It is understood that the term “vehicle” or “vehicular” or other similar terms as used herein is inclusive of motor vehicles in general such as passenger automobiles including sports utility vehicles (SUV), buses, trucks, various commercial vehicles, watercraft including a variety of boats and ships, aircraft, and the like, and includes hybrid vehicles, electric vehicles, plug-in hybrid electric vehicles, hydrogen-powered vehicles and other alternative fuel vehicles (e.g., fuel derived from resources other than petroleum). As referred to herein, a hybrid vehicle is a vehicle that has two or more sources of power, for example, both gasoline-powered and electric-powered vehicles.

The methods and apparatuses of the present invention have other features and advantages which will be apparent from or are set forth in more detail in the accompanying drawings, which are incorporated herein, and the following Detailed Description, which together serve to explain certain principles of the present invention.

BRIEF DESCRIPTION OF THE DRAWINGS

FIG. 1 is a schematic view illustrating a whole air-conditioning operation state of an air conditioner for a vehicle.

FIG. 2 is a schematic view illustrating an individual air-conditioning operation state of the air conditioner.

FIG. 3 is an operation flowchart of a conventional individual air-conditioning mode.

FIG. 4 is a graph illustrating changes in voltage of an actuator and a blower motor in the conventional individual air-conditioning mode.

FIG. 5 is an operation flowchart of a conventional whole air-conditioning mode.

FIG. 6 is a graph illustrating changes in voltage of the actuator and the blower motor in the conventional whole air-conditioning mode.

FIG. 7 is an operation flowchart of an individual air-conditioning mode according to the present invention.

FIG. 8 is a graph illustrating changes in voltage of an actuator and a blower motor in the individual air-conditioning mode according to the present invention.

FIG. 9 is an operation flowchart of a whole air-conditioning mode according to the present invention.

FIG. 10 is a graph illustrating changes in voltage of the actuator and the blower motor in the whole air-conditioning mode.

FIG. 11 and FIG. 12 are schematic views illustrating a relationship between operating voltages of the actuator and voltages of the blower motor.

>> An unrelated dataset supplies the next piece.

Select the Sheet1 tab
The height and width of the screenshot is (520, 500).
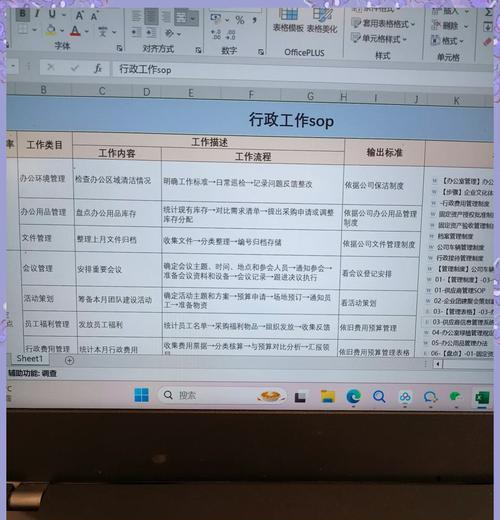click(x=29, y=359)
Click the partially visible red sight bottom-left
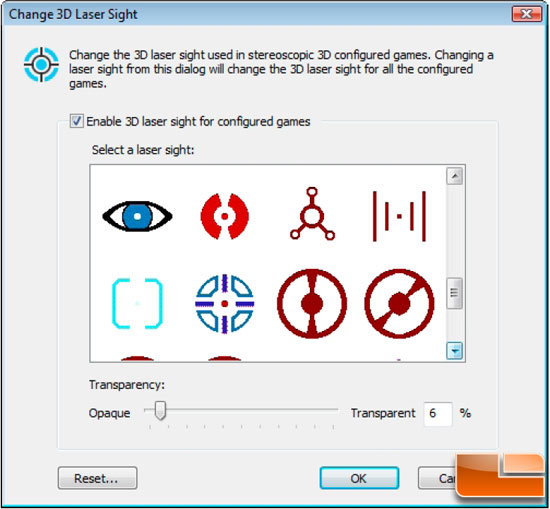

It should be understood that the appended drawings are not necessarily to scale, presenting a somewhat simplified representation of various features illustrative of the basic principles of the invention. The specific design features of the present invention as disclosed herein, including, for example, specific dimensions, orientations, locations, and shapes will be determined in part by the particular intended application and use environment.

DETAILED DESCRIPTION

Reference will now be made in detail to various embodiments of the present invention(s), examples of which are illustrated in the accompanying drawings and described below. While the invention(s) will be described in conjunction with exemplary embodiments, it will be understood that the present description is not intended to limit the invention(s) to those exemplary embodiments. On the contrary, the invention(s) is/are intended to cover not only the exemplary embodiments, but also various alternatives, modifications, equivalents and other embodiments, which may be included within the spirit and scope of the invention as defined by the appended claims.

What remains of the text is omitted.